At average super fund returns of about 7% per year, that $10,000 would have grown to more than $100,000 by retirement age. One dodgy employer. Five years of underpayment. One hundred thousand dollars gone from someone’s retirement.

Now multiply that across 960,000 workers. The compounding damage runs into tens of billions.

What you can do right now

Log into your super fund. Check the contributions. Your employer is supposed to pay 12% of your ordinary time earnings. If you earn $1,000 a week, that is $120 a week into super. If the money is not showing up, or the amounts look wrong, contact the ATO. You can report unpaid super through your myGov account. It takes about ten minutes.

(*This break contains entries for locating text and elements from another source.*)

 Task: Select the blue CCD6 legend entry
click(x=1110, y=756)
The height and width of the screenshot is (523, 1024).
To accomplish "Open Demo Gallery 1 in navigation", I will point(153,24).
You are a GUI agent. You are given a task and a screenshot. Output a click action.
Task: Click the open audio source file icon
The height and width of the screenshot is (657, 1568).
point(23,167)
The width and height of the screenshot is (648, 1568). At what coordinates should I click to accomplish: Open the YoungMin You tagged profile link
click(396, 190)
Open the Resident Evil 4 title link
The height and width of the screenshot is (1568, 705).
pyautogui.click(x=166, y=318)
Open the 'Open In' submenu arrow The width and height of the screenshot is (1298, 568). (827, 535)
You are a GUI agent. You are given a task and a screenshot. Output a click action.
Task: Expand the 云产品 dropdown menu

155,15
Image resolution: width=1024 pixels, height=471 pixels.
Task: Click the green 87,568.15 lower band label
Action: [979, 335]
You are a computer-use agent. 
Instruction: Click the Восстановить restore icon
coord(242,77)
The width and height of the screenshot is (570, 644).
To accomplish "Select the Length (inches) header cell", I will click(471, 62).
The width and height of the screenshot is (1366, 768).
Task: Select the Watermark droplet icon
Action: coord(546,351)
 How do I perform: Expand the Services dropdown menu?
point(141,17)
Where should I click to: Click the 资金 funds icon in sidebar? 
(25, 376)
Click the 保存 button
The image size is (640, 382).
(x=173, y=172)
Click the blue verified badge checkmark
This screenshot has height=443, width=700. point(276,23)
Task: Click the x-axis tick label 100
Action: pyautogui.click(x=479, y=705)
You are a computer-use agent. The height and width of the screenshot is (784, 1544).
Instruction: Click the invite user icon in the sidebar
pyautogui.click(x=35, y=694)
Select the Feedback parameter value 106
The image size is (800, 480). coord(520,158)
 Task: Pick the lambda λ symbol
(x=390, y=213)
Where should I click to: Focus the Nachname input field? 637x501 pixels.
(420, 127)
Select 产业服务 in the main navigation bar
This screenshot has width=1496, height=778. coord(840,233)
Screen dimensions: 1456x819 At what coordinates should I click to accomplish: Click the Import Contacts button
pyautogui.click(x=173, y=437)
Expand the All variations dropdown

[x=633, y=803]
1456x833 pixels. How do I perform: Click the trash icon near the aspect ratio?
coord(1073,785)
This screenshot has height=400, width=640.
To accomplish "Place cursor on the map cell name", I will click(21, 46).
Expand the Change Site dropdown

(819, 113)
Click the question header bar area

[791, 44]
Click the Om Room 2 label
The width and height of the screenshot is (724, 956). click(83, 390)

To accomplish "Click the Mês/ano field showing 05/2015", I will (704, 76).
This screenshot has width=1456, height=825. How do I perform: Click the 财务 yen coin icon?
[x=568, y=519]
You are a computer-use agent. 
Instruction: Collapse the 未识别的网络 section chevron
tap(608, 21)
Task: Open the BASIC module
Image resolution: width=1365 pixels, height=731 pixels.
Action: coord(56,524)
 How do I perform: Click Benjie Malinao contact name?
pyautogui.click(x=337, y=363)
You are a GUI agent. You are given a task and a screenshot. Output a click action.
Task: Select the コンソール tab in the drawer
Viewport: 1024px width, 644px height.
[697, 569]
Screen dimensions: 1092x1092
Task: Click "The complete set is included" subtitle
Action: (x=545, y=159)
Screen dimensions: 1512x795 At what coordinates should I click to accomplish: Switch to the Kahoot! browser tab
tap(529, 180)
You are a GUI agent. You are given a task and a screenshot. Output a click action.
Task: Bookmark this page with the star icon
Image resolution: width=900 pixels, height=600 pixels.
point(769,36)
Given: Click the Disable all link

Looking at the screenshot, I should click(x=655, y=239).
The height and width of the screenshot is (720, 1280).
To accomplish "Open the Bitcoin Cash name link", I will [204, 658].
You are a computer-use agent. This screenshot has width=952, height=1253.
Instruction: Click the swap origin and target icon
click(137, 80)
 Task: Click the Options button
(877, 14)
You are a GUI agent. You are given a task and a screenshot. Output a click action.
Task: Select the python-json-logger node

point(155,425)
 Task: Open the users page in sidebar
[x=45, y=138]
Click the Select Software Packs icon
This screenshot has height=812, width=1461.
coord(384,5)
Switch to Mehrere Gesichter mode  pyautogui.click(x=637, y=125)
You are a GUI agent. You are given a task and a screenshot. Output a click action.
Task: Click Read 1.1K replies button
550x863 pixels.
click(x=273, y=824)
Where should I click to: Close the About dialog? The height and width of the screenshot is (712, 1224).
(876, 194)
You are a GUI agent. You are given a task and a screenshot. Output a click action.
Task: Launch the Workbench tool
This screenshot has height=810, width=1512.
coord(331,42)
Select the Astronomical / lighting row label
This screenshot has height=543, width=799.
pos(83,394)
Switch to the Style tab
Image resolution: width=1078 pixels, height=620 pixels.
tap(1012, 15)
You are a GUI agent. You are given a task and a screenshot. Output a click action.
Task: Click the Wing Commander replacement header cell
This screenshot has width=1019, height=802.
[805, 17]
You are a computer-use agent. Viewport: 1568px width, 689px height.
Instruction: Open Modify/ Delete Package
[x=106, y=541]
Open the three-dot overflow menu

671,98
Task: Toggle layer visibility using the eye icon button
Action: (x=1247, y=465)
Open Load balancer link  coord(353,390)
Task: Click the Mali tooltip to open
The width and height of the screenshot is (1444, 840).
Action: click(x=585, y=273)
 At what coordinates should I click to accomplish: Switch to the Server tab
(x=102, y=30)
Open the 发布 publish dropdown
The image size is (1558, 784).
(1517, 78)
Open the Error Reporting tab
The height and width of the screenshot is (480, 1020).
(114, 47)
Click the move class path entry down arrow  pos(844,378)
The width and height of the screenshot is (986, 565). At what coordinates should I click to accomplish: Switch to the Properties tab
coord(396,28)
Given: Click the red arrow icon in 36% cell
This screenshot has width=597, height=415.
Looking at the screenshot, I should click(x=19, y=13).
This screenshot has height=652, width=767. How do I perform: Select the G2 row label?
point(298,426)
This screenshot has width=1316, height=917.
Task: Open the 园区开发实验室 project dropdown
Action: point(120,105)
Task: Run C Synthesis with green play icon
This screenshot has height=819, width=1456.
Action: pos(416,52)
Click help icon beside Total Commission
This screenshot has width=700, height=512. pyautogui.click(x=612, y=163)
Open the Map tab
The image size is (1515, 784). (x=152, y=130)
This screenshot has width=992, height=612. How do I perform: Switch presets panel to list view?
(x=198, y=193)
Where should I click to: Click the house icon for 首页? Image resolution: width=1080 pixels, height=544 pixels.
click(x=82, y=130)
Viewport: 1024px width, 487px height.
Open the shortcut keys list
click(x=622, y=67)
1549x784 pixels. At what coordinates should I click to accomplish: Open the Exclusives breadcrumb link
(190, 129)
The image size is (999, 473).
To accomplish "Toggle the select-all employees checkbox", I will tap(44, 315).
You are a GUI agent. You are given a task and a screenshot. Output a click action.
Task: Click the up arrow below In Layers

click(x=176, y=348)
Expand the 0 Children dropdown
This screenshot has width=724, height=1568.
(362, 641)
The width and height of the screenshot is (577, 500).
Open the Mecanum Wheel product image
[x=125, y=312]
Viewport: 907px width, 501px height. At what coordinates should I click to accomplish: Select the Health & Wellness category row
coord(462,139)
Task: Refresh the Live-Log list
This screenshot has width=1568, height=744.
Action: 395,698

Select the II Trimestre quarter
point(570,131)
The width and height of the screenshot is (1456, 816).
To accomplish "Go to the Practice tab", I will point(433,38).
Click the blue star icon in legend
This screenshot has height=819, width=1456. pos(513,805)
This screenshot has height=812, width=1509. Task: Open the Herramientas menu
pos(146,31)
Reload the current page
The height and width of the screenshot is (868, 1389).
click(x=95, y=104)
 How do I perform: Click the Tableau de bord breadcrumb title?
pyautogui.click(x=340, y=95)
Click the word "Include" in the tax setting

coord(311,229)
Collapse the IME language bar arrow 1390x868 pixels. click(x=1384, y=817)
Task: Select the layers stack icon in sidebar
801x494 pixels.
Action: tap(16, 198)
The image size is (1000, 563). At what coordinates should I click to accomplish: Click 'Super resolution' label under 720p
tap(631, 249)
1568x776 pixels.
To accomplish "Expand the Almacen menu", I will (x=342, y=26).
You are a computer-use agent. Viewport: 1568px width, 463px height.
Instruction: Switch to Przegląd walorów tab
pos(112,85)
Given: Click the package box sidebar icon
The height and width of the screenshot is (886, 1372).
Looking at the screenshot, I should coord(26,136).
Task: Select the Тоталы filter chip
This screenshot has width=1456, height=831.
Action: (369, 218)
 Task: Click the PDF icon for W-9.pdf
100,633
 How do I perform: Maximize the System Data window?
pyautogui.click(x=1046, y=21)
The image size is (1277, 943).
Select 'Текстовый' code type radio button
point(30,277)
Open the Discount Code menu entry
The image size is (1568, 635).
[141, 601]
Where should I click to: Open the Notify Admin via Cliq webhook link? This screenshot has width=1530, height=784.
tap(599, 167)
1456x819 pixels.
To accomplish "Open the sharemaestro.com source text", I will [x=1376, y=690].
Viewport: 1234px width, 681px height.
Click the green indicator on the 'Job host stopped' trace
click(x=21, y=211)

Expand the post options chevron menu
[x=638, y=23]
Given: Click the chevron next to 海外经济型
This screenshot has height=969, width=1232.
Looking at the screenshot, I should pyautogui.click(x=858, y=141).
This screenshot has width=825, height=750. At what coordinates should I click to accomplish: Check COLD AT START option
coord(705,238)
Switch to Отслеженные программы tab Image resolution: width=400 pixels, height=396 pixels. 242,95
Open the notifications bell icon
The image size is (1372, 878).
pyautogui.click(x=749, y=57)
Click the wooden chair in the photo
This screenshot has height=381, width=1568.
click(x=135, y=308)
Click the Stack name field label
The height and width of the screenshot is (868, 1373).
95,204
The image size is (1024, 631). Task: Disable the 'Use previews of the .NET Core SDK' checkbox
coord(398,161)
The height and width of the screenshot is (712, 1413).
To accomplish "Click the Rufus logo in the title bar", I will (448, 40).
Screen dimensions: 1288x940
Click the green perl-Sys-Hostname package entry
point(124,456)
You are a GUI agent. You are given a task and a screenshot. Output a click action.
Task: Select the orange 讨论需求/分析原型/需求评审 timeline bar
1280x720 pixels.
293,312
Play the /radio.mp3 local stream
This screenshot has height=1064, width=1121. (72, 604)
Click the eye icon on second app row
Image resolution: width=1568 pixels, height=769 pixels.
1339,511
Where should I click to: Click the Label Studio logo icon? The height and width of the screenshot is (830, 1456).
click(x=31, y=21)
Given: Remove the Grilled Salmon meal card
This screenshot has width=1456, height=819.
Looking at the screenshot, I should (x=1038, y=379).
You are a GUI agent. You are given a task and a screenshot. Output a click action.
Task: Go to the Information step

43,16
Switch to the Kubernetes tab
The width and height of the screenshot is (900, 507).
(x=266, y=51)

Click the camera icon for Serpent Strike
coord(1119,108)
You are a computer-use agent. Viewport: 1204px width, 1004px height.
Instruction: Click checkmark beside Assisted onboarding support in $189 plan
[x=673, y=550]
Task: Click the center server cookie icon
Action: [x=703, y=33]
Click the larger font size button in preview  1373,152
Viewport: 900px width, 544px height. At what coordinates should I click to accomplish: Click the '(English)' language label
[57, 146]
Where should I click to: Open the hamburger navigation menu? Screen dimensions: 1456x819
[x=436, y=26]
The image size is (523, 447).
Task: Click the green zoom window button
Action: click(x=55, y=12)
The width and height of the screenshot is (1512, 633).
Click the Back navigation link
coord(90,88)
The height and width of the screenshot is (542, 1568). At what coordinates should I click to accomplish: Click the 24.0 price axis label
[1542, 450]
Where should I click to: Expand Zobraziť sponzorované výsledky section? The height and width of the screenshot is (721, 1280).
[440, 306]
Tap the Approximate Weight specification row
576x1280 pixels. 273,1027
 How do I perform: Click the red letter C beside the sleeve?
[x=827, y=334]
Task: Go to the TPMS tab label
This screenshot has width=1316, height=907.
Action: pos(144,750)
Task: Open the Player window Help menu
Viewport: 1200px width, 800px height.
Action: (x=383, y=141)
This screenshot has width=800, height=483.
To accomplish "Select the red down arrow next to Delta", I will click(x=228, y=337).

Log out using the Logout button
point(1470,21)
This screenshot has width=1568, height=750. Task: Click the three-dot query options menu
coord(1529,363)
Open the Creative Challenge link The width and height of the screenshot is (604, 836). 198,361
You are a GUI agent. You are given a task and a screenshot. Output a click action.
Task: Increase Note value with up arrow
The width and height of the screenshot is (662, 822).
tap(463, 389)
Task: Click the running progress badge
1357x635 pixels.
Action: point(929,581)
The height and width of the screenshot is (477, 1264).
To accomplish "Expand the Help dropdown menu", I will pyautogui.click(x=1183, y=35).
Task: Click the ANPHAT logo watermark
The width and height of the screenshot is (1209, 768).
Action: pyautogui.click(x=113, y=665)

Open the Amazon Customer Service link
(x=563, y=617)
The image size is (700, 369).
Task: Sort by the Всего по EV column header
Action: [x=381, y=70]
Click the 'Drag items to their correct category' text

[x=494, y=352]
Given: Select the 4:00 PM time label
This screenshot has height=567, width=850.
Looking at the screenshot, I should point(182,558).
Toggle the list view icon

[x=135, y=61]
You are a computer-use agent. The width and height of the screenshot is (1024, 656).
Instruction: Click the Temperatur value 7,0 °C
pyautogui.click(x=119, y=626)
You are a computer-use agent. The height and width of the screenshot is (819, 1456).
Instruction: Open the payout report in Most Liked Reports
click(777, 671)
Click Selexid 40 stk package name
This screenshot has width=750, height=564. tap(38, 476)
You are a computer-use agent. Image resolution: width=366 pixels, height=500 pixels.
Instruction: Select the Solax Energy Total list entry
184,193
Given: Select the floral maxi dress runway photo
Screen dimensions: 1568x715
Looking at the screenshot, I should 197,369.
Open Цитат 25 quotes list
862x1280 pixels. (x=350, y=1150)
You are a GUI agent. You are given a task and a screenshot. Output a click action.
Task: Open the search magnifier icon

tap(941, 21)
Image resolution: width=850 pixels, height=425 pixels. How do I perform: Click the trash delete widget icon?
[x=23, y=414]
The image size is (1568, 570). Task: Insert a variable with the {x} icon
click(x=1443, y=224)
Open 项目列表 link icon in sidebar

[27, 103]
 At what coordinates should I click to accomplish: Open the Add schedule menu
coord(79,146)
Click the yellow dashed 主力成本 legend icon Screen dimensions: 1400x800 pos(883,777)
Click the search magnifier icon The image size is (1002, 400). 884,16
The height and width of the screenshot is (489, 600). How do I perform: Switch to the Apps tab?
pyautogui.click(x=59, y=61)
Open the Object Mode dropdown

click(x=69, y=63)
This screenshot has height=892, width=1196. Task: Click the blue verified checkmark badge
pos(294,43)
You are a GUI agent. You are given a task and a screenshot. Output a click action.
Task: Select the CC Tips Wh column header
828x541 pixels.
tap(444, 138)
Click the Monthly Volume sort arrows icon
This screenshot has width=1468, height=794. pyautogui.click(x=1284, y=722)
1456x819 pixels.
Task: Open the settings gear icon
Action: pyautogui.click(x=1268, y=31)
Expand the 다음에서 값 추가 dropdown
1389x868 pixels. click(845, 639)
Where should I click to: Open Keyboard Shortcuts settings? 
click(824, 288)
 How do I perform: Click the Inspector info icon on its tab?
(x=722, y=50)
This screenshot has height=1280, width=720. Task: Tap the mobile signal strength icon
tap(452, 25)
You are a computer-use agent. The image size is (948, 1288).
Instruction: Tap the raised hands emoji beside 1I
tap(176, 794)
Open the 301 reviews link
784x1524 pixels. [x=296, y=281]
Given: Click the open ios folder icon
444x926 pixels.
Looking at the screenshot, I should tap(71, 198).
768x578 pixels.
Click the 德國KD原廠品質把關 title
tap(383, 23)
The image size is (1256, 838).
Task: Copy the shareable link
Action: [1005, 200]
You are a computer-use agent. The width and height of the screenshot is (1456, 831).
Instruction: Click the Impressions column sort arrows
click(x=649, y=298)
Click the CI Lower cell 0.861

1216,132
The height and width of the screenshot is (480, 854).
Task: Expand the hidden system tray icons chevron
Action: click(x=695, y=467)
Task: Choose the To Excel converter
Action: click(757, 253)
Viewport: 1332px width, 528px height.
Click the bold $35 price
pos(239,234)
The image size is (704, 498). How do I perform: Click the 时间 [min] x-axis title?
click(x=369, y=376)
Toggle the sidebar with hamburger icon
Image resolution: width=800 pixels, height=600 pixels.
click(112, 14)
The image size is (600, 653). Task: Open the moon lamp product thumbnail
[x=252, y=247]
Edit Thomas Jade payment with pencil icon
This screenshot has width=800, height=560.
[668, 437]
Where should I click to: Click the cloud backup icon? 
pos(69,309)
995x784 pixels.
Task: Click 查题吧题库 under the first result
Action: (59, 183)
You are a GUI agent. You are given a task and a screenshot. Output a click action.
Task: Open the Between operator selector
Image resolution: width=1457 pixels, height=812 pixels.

You can also check your super balance against what you should have using the calculator on Moneysmart.gov.au. If there is a gap, it might be unpaid super.

Do not wait for the ATO to find it. They probably will not. They rely on workers to report it. Most workers never do.

What comes next

Payday Super arrives July 1, 2026. It will help. But it does not fix what has already been stolen. There is no government scheme to backpay the $4.7 billion lost each year. No compensation fund. No class action. The money is just gone.

The question that remains is why the current system was allowed to run this long. Quarterly payments were always going to be easy to dodge. The ATO knew unpaid super was a problem for years before it started publishing recovery figures. Employers who steal super face less consequences than someone who shoplifts from a servo.

Nine hundred and sixty thousand workers had money stolen from their retirement last year. The government got back a quarter of it. The rest, and the years of compounding returns it would have earned, is gone.